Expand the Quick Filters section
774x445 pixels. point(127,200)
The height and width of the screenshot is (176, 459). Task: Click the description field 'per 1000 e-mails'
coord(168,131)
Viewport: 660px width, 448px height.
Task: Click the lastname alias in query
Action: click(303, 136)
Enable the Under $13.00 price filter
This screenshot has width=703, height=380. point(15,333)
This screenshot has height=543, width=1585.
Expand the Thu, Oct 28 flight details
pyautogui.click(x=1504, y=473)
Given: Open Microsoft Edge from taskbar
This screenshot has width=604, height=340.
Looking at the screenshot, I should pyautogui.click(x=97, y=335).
-----
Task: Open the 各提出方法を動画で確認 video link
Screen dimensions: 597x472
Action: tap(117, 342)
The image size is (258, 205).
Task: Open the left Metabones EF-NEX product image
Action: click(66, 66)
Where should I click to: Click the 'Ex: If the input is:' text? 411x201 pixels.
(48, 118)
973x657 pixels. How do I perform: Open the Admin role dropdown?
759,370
-----
WHAT NEEDS TO BE DONE:
The reply should hold only the lines of the listing above starting at the line containing "The height and" and ending at the line containing "Given: Open Microsoft Edge from taskbar", exactly as written.

ANSWER BOX:
The height and width of the screenshot is (176, 459). Task: Click the description field 'per 1000 e-mails'
coord(168,131)
Viewport: 660px width, 448px height.
Task: Click the lastname alias in query
Action: click(303, 136)
Enable the Under $13.00 price filter
This screenshot has width=703, height=380. point(15,333)
This screenshot has height=543, width=1585.
Expand the Thu, Oct 28 flight details
pyautogui.click(x=1504, y=473)
Given: Open Microsoft Edge from taskbar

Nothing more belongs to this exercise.